▸ **Extracto del documento**
------------------------

Es muy probable que las revoluciones, como las guerras, sean “cosas de solteros”; y por eso, en una situación en la que toda transformación posible pasa más bien por “frenar”, el papel central debe ser quizás el de las “madres”, que han sido siempre el sostén de la civilización -entendida como la labor de atar y desatar nudos frente a la tentación, como Alejandro Magno en Gordio, de cortarlos con la espada. Los solteros neoliberales son espadachines que cortan a su alrededor todos los lazos con el otro para atrincherarse en el “ego industrial consumidor”, el mismo resultado de una revolución. Digamos que, allí donde fracasó el socialismo, el capitalismo ha conseguido fabricar un “hombre nuevo” que ahora hay que frenar -al mismo tiempo que tomamos precauciones contra la nostalgia del “hombre viejo”.

-Se habla mucho de estar en una crisis moral. Pienso en la frase que repite en la película el último Jóker: “¿por qué todo el mundo es tan brutal?” ¿Cómo piensas la ética en el siglo XXI?

Como una aporía o, si lo prefieres, como un frontón en el que hay que estar disputando todo el tiempo una pelota -que rebota contra las paredes- en un espacio cerrado. Se han cruzado materialmente umbrales de los que es muy difícil retroceder y que hacen complicado tomar posiciones tajantes. La mayor parte de las cuestiones éticas se plantean hoy en torno a posibilidades abiertas por la ciencia y la tecnología: desde la disolución de la frontera público/privado en las redes a la reproducción subrogada. La liberación femenina, por ejemplo, es inseparable de la píldora anticonceptiva, que permitió separar el amor del sexo. Pero la reproducción subrogada es también el resultado de un avance científico que permite separar ahora la maternidad del sexo. En cuanto a las polémicas en España sobre transexualidad y transfobia se olvida también la intervención de la ciencia, que hace posible un traumático y chapucero “cambio de sexo”. ¿Cómo orientarse allí donde podemos materialmente -tecnológicamente- hacer cosas sin precedentes? ¿Cómo conciliar la libertad individual, atravesada por el mercado y sus “caprichos”, con la ética y sus principios? 

-Al capitalismo lo defines como un proyecto histórico, precisamente en rebelión permanente contra límites. Todo, hasta lo impensable puede volverse mercancía.

------------------------

▸ **Datos**
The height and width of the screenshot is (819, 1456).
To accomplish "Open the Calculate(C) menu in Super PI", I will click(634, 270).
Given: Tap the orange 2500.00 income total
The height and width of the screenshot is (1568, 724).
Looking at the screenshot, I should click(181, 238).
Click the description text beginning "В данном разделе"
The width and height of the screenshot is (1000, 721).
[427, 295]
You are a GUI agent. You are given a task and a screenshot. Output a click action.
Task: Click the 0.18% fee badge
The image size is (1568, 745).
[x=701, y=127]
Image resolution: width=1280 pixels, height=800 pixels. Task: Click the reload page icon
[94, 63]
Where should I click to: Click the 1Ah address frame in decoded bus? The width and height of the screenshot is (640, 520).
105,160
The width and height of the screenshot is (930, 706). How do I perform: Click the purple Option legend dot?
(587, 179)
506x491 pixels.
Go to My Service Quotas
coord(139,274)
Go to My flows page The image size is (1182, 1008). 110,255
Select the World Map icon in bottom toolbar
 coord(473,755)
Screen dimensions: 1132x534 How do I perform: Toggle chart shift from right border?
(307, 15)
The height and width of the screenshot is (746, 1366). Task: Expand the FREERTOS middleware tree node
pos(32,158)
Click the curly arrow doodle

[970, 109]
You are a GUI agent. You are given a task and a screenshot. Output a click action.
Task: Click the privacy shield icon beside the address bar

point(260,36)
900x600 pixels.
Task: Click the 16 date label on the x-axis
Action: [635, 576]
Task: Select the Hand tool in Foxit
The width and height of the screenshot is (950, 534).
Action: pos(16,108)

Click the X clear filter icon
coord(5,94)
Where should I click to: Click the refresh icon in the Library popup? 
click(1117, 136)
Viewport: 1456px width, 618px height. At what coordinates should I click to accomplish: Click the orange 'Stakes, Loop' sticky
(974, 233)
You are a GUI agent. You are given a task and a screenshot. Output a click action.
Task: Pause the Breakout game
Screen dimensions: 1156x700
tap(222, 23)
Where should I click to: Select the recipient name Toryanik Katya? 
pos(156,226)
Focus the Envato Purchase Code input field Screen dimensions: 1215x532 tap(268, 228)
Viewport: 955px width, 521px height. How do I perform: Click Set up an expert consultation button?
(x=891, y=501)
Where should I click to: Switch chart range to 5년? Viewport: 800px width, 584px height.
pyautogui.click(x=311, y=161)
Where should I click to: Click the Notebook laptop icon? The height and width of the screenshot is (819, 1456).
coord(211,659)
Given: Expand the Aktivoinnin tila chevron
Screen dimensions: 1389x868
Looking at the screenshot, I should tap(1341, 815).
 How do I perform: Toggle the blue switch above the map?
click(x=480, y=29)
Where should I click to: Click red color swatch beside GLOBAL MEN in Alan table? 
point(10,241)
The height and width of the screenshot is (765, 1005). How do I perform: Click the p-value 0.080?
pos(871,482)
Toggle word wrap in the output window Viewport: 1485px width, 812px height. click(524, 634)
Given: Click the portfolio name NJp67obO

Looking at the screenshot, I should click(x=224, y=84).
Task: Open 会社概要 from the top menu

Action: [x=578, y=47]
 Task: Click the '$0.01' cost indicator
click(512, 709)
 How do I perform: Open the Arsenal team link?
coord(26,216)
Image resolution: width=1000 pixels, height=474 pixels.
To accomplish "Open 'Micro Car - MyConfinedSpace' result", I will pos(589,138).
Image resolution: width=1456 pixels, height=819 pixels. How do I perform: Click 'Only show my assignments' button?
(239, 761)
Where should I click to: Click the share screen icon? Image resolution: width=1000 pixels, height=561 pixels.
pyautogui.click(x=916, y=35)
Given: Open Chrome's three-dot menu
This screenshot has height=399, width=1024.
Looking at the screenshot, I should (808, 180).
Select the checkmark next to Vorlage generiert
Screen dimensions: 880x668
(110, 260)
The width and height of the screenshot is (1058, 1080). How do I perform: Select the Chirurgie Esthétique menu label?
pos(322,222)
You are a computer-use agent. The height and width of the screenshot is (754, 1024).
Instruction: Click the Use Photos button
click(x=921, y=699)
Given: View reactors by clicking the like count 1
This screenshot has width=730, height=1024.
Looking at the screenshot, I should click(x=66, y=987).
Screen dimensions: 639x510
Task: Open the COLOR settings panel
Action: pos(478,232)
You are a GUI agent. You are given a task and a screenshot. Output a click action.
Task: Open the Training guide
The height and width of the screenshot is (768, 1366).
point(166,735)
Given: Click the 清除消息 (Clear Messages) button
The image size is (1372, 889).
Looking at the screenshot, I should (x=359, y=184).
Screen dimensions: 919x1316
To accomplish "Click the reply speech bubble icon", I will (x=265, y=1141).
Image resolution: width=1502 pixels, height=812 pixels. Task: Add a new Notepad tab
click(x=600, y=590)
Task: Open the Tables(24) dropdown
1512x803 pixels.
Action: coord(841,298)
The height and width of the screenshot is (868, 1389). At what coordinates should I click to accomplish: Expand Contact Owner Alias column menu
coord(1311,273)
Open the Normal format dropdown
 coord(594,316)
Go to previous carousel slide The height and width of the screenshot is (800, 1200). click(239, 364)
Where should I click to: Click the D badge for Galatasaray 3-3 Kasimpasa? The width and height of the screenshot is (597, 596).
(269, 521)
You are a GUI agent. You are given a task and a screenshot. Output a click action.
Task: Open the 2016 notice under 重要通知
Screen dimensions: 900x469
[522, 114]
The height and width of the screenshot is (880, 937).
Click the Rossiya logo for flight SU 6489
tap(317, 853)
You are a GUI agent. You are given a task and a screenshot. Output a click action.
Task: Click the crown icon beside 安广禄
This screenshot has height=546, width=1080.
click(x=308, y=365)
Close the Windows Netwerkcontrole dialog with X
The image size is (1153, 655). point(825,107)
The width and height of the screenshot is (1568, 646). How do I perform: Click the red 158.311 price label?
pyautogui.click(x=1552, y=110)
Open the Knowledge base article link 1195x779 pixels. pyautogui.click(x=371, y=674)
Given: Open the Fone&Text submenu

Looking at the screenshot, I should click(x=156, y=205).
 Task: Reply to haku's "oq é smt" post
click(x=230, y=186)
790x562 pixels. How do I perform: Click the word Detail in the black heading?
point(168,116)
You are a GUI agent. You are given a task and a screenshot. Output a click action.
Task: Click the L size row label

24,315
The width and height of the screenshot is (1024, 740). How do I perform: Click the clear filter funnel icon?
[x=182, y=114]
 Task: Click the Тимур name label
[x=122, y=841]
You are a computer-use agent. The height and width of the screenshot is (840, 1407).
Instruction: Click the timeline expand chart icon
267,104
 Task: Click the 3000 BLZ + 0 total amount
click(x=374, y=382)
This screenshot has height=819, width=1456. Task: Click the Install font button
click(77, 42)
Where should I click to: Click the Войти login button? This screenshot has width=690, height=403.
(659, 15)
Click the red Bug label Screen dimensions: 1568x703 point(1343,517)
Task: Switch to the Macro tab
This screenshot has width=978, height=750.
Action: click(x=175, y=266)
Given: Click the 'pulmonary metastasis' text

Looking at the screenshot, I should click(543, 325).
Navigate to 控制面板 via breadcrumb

------------------------

▸ **Tarea a realizar**
Transcriba el extracto comenzando en las palabras "-Al capitalismo lo" y terminando después de "puede volverse mercancía.", pero cambie "capitalismo" por "neoliberalismo".

▸ **Resultado**
-Al neoliberalismo lo defines como un proyecto histórico, precisamente en rebelión permanente contra límites. Todo, hasta lo impensable puede volverse mercancía.